Le chœurAutant vous le dire dès à présent puisque nous le savons. L’histoire finira mal. Clémence va mourir. Flavien un matin parti à sa recherche découvrira le corps de son amante en chemise blanche dans la prairie, alors qu’il marche vers la rivière qui borde le village où se tient la haute maison.
Flavien a aimé Clémence, tellement. Avec intermittences et chaos mais tellement. Plus qu’il ne croyait, bien plus. Autant que Clémence l’avait désiré. Lui-même avait ignoré la force de cet amour. Il voulait sa liberté, refusait d’être aimé car cela lui paraissait être une atteinte à son droit de choisir, de prédateur il refusait de devenir proie. Il la perçoit cette force de l’amour qui les a liés lorsque son amante disparaît.

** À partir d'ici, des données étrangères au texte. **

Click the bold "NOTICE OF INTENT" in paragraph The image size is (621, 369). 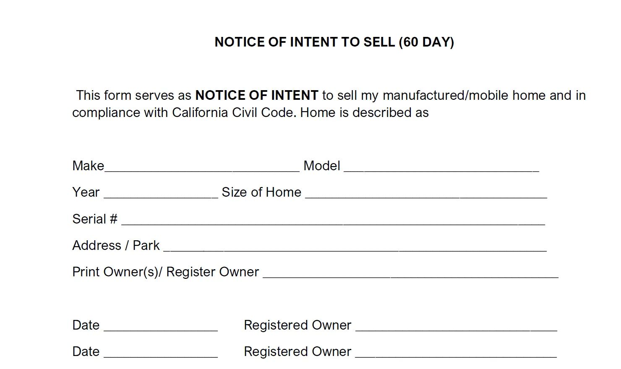[257, 96]
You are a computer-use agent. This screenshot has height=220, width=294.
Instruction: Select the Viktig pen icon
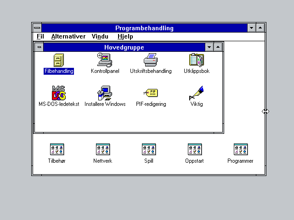coord(197,93)
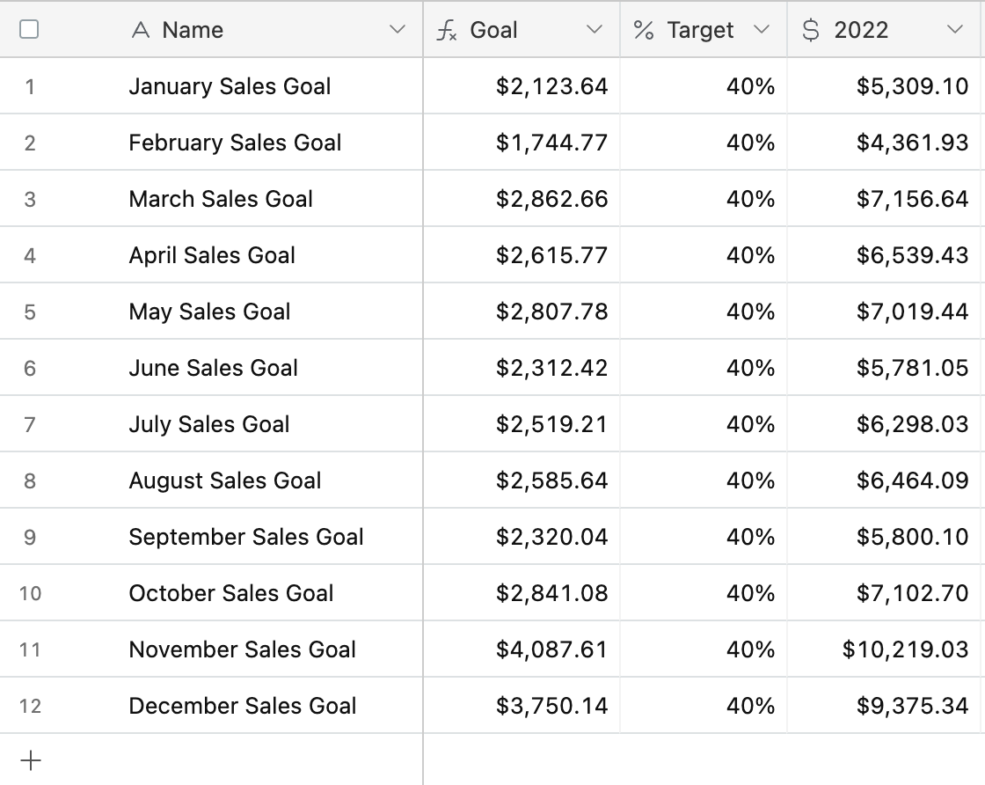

Pourquoi ? Séducteur depuis toujours il fixe maintenant tout son désir sur celle qu’il a perdue, sa disparition fait son prix. Ou alors avec l’âge un peu gâteux déjà il s‘est attaché à sa maîtresse de deux ou trois saisons comme un chien à son maître, comme à une habitude qu’il n’avait jamais imaginé perdre. N’importe, il aime.
AimerCe qu’aimer veut dire. On le saurait peut-être en dévisageant Flavien, l’air obstiné, au bout de sa quête. Sa face n’est pas tordue de douleur comme elle aurait pu l’être devant la découverte macabre du corps de Clémence au bord de la rivière. Le visage inerte qu’il regarde, il comprend qu’il est la duplication des traits de Clémence fixés dans un repos raide. Sa volonté n’intervient plus sur ce visage sans plus de mouvement. Ce qu’aimer veut dire, il le sait. Corps jumeaux pour esprits jumeaux, joues jumelles qui se frôlent, regards éteints l’un pour toujours l’autre pour ce que durera son amour. L’autre pour un temps incertain, le temps de redémarrer, le temps de n’aimer plus que le souvenir que l’on s’est forgé, le temps de ne même plus aimer ce souvenir. Le temps du temps pour soi. Le temps où il reste ce qu’aimer veut dire : brassage, remue-ménage, gargouillis des sentiments, leur soupe tumultueuse comme une soupe d’étoiles, puis, et c’est obligatoire, le temps de la clarification. Retrait des grumeaux, des agglomérats, crevage des bulles, filtres, tri, épure. À la fin le souvenir de l’amant c’est l’atome d’un nuage qu’un nouvel amoureux regarde passer, croyant savoir ce qu’aimer veut dire, sachant dur comme fer que l’amour se résout en attente de l’autre, en attente de l’étranger sous un merveilleux nuage.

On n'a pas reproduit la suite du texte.